▶ [EXTRACT PROVIDED]:
◇ ◇ ◇ ◇

Taking time off can feel a little self-indulgent;
It’s understandable to feel guilty that while you’re off at the beach or watching a film at home, your co-workers are still at their desks ensuring that the company is running.
Some people give into those feelings of guilt and opt not to use their vacation days.
On the surface this might seem like a good idea; you become more productive and you’re no doubt benefiting the economy. Except this idea that more work equals higher productivity is a fallacy, and in fact, the opposite is true.
According to a study by Oxford Economics, Americans are on average only using 77 percent of their paid time off. That equates to an average of 3.2 unused paid leave days.
There are a number of reasons why that allocated holiday time isn’t being taken.
Employees are scared about the workload they’ll have to return to. A more pressing concern is being branded by managers and other coworkers that by taking time off they aren’t committed to the job.
They’re scared about their job security and don’t want to jeopardize that by being seen as a slacker. But it’s actually imperative that employees take that time off work.
1. Stress Reliever
Working incessantly can be stressful.
There’s a limit to what both your body and mind can take, and you edge closer to that threshold the longer you work without taking time to relax and reset mentally. Stress takes a serious toll on your health.

◇ ◇ ◇ ◇

▶ [INFORMATION SUPPLIED]:

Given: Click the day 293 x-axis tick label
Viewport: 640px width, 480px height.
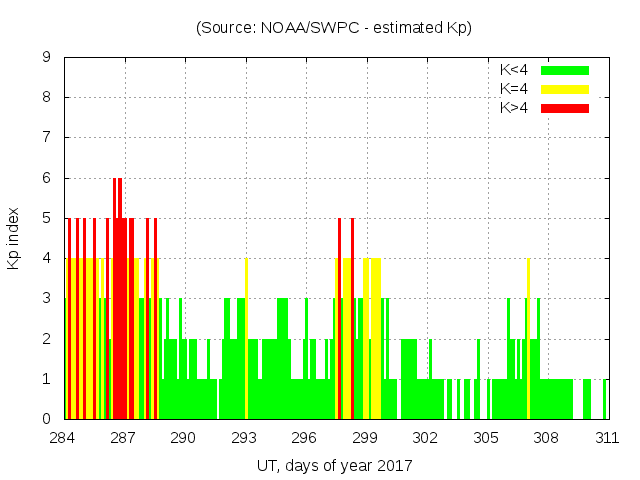Looking at the screenshot, I should 244,438.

◇ ◇ ◇ ◇

▶ [TASK STATEMENT]: From the vacation-time article above, reproduce word for word the passage starting at "Some people give" and ending after "isn’t being taken.".

▶ [TASK RESULT]:
Some people give into those feelings of guilt and opt not to use their vacation days.
On the surface this might seem like a good idea; you become more productive and you’re no doubt benefiting the economy. Except this idea that more work equals higher productivity is a fallacy, and in fact, the opposite is true.
According to a study by Oxford Economics, Americans are on average only using 77 percent of their paid time off. That equates to an average of 3.2 unused paid leave days.
There are a number of reasons why that allocated holiday time isn’t being taken.